Journal of Pharmacology and Experimental Therapeutics, cilt.283, sa.2, ss.925-931, 1997 (SCI-Expanded) identifier identifier

  • Yayın Türü: Makale / Tam Makale
  • Cilt numarası: 283 Sayı: 2
  • Basım Tarihi: 1997
  • Dergi Adı: Journal of Pharmacology and Experimental Therapeutics
  • Derginin Tarandığı İndeksler: Science Citation Index Expanded (SCI-EXPANDED), Scopus
  • Sayfa Sayıları: ss.925-931
  • Ankara Üniversitesi Adresli: Evet

Özet

Desensitization of alpha-1 adrenoceptor (α1AR)-mediated responses in aortic smooth muscle after exposure to catecholaminas or α1AR agonists has been widely demonstrated. To determine whether exposure to an α1AR agonist results in desensitization of α1AR-mediated responses in a resistance artery, rat tail artery rings were exposed to 7.5 or 75 μM phenylephrine (PE) for 22 hr in vitro. Norepinephrine-stimulated contraction was significantly reduced in PE-exposed tail artery rings. Contractions mediated by the α2AR agonists, clonidine and UK 14,304, and by serotonin were also reduced in PE-treated tail artery rings. However, the contractile responses to KCl and ionomycin remained unchanged. Norepinephrine-, PE-, endothelin- and serotonin-stimulated inositol phosphate accumulations were reduced in PE- exposed tail artery rings, whereas KCl- and ionomycin-stimulated inositol phosphate accumulation remained unchanged. The density of membrane α1ARs, measured by specific [125l]12-{[β-(4-hydroxyphenyl)ethyl]aminomethyl}- 1-etralone binding was not changed in PE-desensitized tail arteries. Further studies were performed to examine if alterations in receptor/G protein interaction accompanies arterial desensitization. In these studies receptor- stimulated increases in [35S]GTPγS binding to G proteins was assessed in membranes obtained from vehicle (control) and PE-treated tail arteries. In control membranes α1AR stimulation increased [35S]GTPγS binding to G(αq) and G(αi) proteins, whereas the α2AR agonist UK14,304 activated [35S]GTPγS binding to G(αi) exclusively.
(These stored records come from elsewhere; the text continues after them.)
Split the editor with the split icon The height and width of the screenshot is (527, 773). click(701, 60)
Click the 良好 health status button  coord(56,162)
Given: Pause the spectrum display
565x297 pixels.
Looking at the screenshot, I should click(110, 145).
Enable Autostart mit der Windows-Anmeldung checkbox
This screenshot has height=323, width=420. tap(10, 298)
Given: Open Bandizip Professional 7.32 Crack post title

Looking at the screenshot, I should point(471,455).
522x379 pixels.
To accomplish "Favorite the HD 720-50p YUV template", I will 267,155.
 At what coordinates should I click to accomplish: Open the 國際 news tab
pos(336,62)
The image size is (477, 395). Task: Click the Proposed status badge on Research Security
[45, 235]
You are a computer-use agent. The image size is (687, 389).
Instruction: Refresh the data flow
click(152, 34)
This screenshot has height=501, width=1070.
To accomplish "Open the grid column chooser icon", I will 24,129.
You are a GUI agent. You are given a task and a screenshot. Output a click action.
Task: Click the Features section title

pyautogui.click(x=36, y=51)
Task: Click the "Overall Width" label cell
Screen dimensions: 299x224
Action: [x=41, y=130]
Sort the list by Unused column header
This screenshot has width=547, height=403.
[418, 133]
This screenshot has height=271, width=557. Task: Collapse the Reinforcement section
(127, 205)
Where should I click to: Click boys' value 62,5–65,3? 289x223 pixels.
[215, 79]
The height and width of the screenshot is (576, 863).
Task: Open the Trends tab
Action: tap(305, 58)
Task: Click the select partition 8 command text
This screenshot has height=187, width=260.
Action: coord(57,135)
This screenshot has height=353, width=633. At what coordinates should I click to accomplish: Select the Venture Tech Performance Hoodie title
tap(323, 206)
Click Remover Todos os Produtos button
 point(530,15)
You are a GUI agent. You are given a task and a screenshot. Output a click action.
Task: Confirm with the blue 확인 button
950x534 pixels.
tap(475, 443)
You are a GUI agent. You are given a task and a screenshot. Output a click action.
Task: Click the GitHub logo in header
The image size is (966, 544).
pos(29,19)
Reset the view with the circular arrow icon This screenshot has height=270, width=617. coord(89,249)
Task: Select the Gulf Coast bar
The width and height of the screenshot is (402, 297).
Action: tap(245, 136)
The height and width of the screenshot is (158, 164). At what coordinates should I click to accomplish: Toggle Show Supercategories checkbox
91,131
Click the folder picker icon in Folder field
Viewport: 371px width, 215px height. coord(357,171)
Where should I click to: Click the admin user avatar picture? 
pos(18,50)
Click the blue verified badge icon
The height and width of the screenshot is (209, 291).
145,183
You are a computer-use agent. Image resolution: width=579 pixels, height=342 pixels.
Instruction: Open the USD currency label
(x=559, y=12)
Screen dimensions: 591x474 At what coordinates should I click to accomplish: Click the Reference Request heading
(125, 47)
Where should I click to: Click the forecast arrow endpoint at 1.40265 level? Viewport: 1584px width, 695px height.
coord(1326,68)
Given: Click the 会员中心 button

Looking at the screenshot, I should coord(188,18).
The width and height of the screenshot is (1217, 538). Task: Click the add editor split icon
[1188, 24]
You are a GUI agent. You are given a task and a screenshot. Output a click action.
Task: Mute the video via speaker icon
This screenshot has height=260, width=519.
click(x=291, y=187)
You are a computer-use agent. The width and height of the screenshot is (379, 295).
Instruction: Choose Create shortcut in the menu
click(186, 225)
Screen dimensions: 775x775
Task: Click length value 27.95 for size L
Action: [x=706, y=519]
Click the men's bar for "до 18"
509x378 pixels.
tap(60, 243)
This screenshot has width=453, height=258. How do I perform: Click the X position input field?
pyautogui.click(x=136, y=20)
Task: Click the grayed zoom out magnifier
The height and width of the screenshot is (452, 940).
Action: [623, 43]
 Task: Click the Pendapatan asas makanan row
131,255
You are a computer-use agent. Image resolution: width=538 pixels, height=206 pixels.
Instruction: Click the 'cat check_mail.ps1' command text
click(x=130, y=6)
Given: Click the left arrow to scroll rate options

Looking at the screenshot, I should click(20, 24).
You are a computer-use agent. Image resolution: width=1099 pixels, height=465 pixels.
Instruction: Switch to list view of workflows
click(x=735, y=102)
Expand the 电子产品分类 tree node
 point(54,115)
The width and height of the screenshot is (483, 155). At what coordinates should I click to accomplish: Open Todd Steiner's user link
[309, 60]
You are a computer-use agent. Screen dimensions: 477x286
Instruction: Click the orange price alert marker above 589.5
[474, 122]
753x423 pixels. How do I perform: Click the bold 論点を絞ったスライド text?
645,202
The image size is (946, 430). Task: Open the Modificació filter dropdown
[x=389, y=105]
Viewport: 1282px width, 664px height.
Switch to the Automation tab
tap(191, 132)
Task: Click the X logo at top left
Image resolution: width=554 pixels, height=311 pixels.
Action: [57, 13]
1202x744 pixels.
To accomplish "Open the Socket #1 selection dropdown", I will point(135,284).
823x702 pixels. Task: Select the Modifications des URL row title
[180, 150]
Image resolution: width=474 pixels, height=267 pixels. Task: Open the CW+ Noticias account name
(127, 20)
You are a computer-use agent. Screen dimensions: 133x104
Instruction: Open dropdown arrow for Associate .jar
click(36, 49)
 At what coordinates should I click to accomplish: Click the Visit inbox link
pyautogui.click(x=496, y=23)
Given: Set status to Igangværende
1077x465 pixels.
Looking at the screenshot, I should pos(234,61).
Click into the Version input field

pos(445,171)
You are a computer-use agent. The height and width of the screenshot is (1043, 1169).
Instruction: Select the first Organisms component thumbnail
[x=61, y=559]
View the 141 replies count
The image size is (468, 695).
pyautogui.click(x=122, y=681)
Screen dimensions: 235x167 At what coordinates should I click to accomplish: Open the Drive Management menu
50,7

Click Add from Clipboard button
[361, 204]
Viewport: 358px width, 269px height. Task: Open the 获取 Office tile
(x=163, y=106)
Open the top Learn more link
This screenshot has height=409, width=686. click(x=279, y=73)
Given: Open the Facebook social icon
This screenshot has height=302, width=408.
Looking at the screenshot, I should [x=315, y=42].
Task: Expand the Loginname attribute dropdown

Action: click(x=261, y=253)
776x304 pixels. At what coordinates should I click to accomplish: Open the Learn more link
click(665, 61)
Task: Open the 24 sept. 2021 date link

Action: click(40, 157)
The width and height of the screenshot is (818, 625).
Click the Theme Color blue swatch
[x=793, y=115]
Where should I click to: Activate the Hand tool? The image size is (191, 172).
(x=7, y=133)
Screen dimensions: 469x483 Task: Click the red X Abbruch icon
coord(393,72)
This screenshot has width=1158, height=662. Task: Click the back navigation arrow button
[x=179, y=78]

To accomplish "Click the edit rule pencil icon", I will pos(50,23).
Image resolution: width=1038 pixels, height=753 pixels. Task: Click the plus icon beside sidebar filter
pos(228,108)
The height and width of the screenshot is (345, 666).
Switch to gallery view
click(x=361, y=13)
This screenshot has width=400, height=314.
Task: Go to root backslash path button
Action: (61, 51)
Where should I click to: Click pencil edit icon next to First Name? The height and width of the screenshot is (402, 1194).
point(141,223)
Both PE- and UK14,304-induced responses were reduced in membranes from tail arteries that were exposed to either 7.5 or 75 μM PE for 22 hr. Western blot analyses of G protein alpha and beta subunits demonstrated that G(αq) and G(αi) protein levels were decreased in PE-exposed taft artery membranes. These data show that the reduced transmembrane signaling for the α1AR in tail artery after in vitro PE exposure is associated with decreases in G(αq) and G(αi) protein levels. The reduction in these G(α) proteins also appears to mediate the loss of function of α2AR and perhaps of other G protein-coupled receptors.